[PATCH v9 2/5] mtd: nand: vf610_nfc: add hardware BCH-ECC support

Brian Norris computersforpeace at gmail.com
Fri Jul 31 18:50:58 PDT 2015


On Sat, Aug 01, 2015 at 02:28:06AM +0200, Stefan Agner wrote:
> Did the measurement:
> 
> As is:
> ...
> [   30.955675] mtd_speedtest: testing eraseblock write speed
> [  143.349572] mtd_speedtest: eraseblock write speed is 4641 KiB/s
> [  143.355606] mtd_speedtest: testing eraseblock read speed
> [  183.816690] mtd_speedtest: eraseblock read speed is 12893 KiB/s
> [  185.874702] mtd_speedtest: testing page write speed
> [  302.608719] mtd_speedtest: page write speed is 4468 KiB/s
> [  302.614229] mtd_speedtest: testing page read speed
> [  343.831663] mtd_speedtest: page read speed is 12656 KiB/s
> ...
> 
> Unconditionally read OOB:
> ...
> [   29.076983] mtd_speedtest: testing eraseblock write speed
> [  140.829920] mtd_speedtest: eraseblock write speed is 4667 KiB/s
> [  140.835960] mtd_speedtest: testing eraseblock read speed
> [  181.594498] mtd_speedtest: eraseblock read speed is 12798 KiB/s
> [  183.652793] mtd_speedtest: testing page write speed
> [  299.772069] mtd_speedtest: page write speed is 4492 KiB/s
> [  299.777583] mtd_speedtest: testing page read speed
> [  341.283668] mtd_speedtest: page read speed is 12568 KiB/s
> ...
> 
> And with conditional OOB again, reading OOB if required in
> vf610_nfc_correct_data.
> ...
> [   29.907147] mtd_speedtest: testing eraseblock write speed
> [  141.146171] mtd_speedtest: eraseblock write speed is 4689 KiB/s
> [  141.152185] mtd_speedtest: testing eraseblock read speed
> [  181.644380] mtd_speedtest: eraseblock read speed is 12883 KiB/s
> [  183.703198] mtd_speedtest: testing page write speed
> [  299.423179] mtd_speedtest: page write speed is 4507 KiB/s
> [  299.428671] mtd_speedtest: testing page read speed
> [  340.695925] mtd_speedtest: page read speed is 12640 KiB/s
> [  342.747510] mtd_speedtest: testing 2 page write speed
> ...
> 
> The last test is probably pointless since we never read a empty page in
> the speedtest.

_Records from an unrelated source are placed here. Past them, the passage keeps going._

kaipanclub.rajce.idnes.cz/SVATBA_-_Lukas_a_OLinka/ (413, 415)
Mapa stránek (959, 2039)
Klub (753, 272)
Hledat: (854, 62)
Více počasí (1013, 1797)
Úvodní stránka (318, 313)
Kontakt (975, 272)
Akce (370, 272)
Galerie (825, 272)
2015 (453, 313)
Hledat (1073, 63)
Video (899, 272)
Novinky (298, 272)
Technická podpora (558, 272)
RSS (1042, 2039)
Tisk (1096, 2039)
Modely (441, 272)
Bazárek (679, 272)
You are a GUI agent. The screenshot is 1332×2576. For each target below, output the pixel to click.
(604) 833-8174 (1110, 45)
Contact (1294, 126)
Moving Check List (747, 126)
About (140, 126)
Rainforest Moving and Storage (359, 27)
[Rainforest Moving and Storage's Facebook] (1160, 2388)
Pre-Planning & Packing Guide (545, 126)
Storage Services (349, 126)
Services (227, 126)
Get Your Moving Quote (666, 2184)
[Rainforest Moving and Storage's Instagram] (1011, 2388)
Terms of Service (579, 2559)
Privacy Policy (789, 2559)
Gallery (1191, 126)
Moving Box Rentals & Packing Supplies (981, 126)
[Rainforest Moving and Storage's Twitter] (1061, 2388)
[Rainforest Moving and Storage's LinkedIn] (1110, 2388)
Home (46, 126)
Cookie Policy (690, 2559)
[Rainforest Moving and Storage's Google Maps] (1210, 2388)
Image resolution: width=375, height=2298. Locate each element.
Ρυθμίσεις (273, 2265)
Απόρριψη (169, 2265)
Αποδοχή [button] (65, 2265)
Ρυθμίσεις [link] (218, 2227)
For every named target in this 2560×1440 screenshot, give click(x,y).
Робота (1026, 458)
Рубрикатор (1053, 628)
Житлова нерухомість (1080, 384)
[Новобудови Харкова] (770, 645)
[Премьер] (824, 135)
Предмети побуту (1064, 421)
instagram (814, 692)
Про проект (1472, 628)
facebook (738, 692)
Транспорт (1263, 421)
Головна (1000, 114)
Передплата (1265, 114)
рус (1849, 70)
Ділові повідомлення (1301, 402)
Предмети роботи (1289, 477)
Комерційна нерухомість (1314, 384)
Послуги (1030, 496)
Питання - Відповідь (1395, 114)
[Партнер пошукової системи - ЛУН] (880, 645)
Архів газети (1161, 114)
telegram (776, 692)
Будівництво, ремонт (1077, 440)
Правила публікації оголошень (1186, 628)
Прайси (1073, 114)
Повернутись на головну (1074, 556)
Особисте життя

So performance hit is measurable but small (somewhat
> below 100KiB/s).
> 
> This is with 64 bytes OOB. Since OOB sizes are only getting bigger, I
> would rather still consider it... What do you think?

If the code isn't that ugly, then keep the conditional OOB. But I'd
consider that performance difference almost negligible, given the noise
for the write tests is on the order of 40 KB/s.